(Given data Opens)
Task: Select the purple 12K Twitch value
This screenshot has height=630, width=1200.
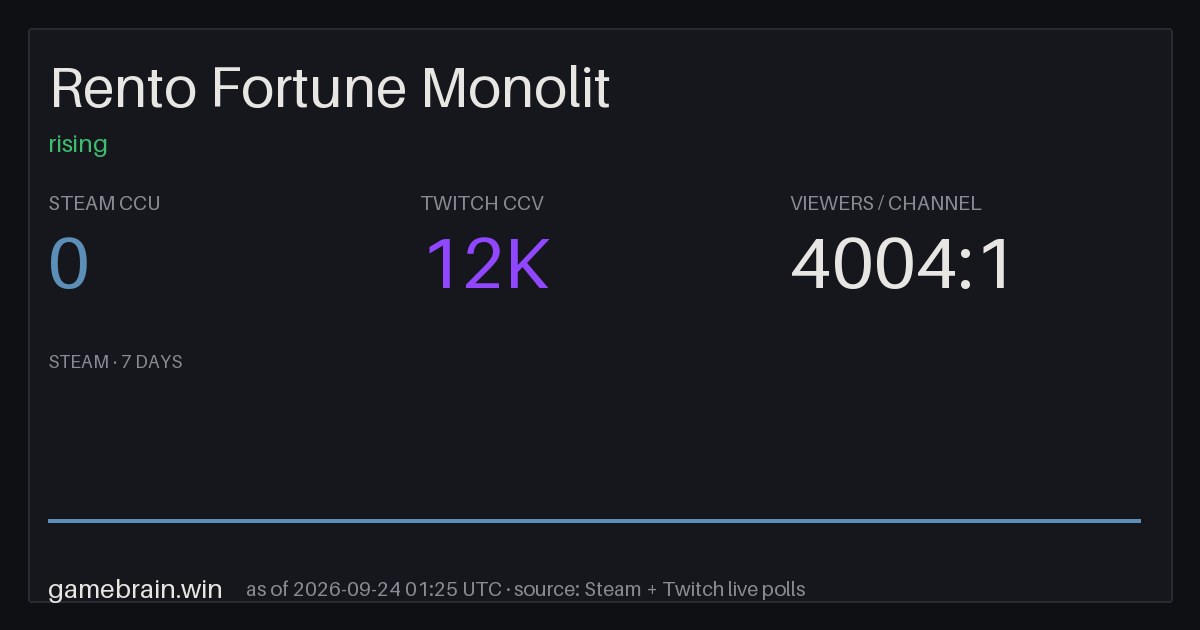Action: 487,265
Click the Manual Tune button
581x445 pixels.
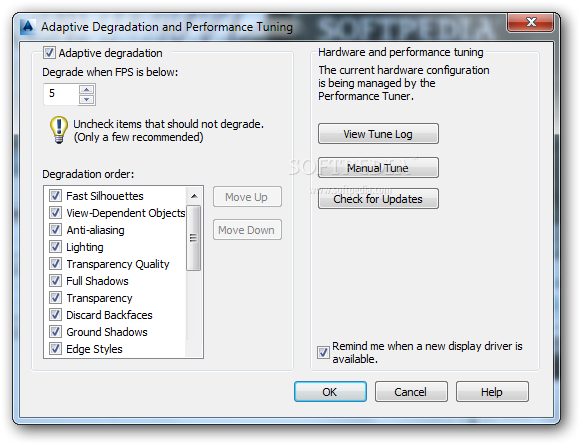tap(378, 168)
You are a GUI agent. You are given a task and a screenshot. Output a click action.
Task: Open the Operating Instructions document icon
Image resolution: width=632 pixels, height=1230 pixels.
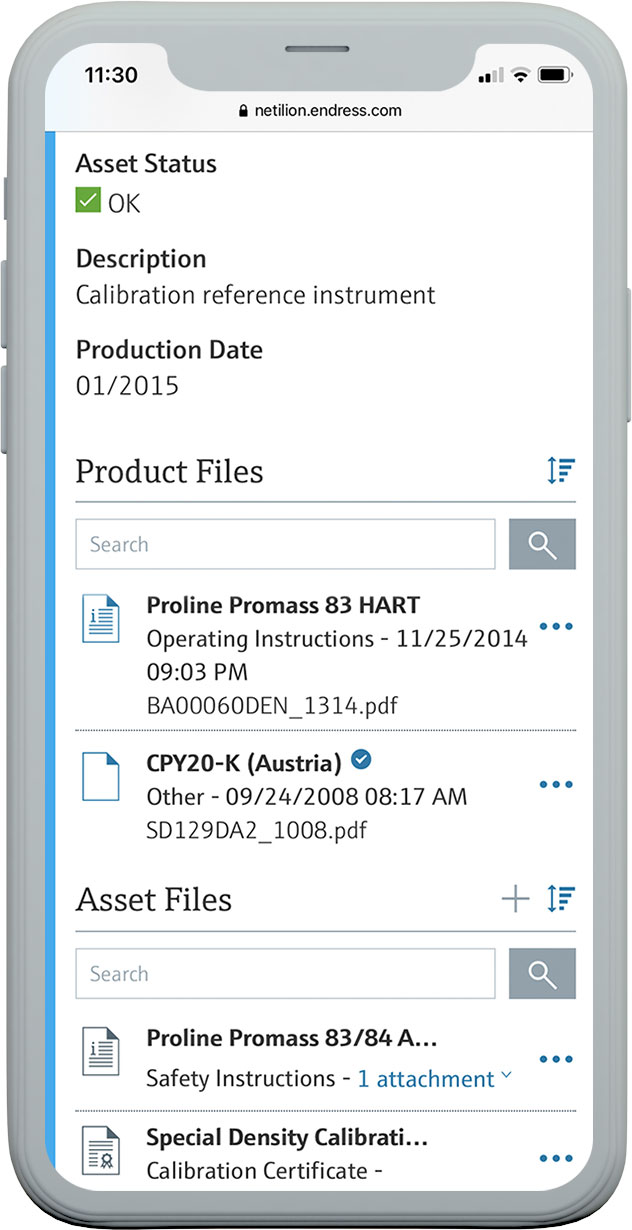(x=100, y=620)
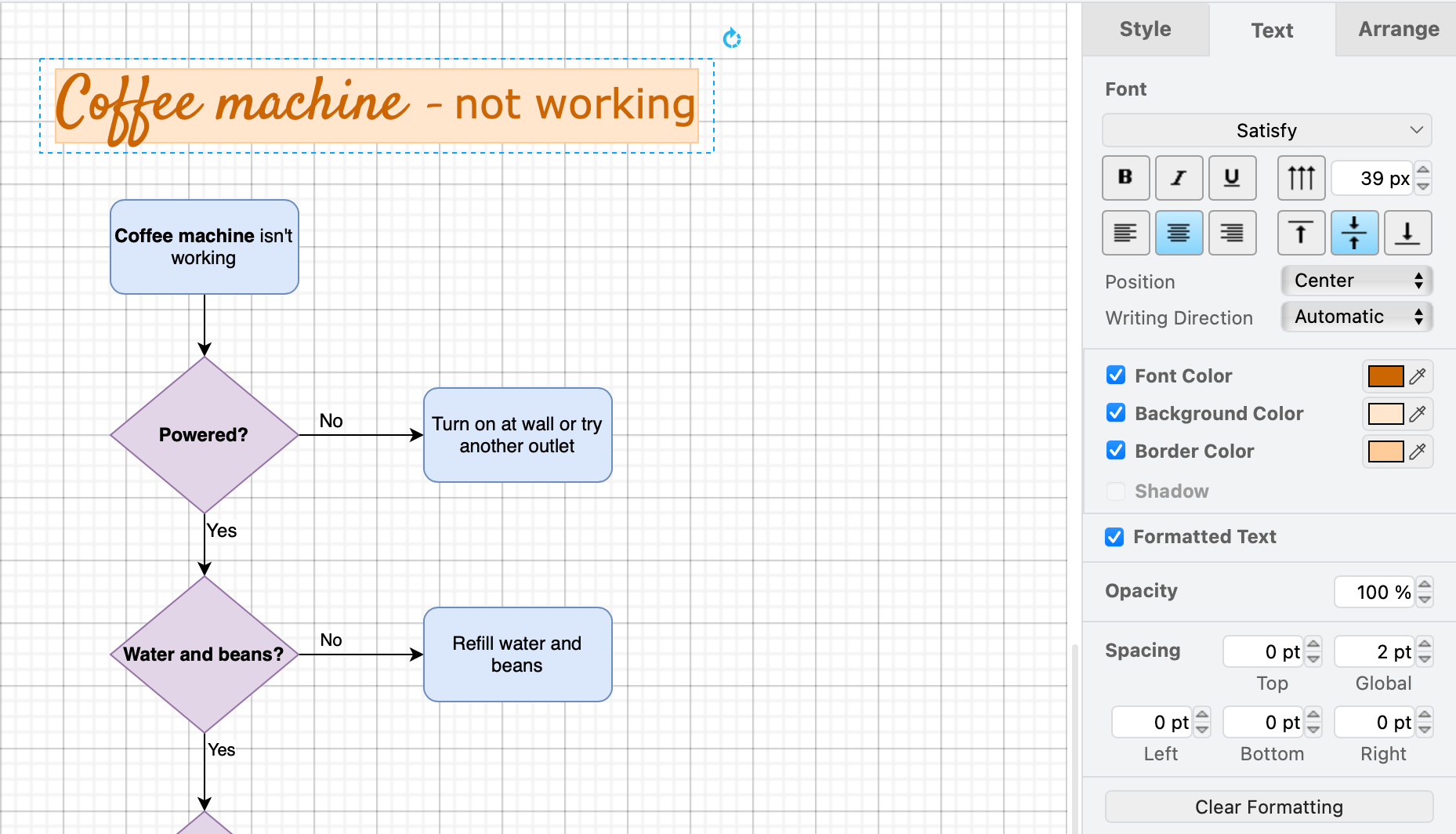The height and width of the screenshot is (834, 1456).
Task: Set vertical alignment to bottom
Action: (x=1407, y=233)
(Given data Closes)
Word-for-word output of every record is needed, with images omitted.

Task: Select the purple 12K Twitch value
This screenshot has height=630, width=1200.
Action: 487,265
Click the Manual Tune button
581x445 pixels.
tap(378, 168)
You are a GUI agent. You are given a task and a screenshot. Output a click action.
Task: Open the Operating Instructions document icon
Image resolution: width=632 pixels, height=1230 pixels.
(x=100, y=620)
The height and width of the screenshot is (834, 1456).
Task: Set vertical alignment to bottom
Action: (x=1407, y=233)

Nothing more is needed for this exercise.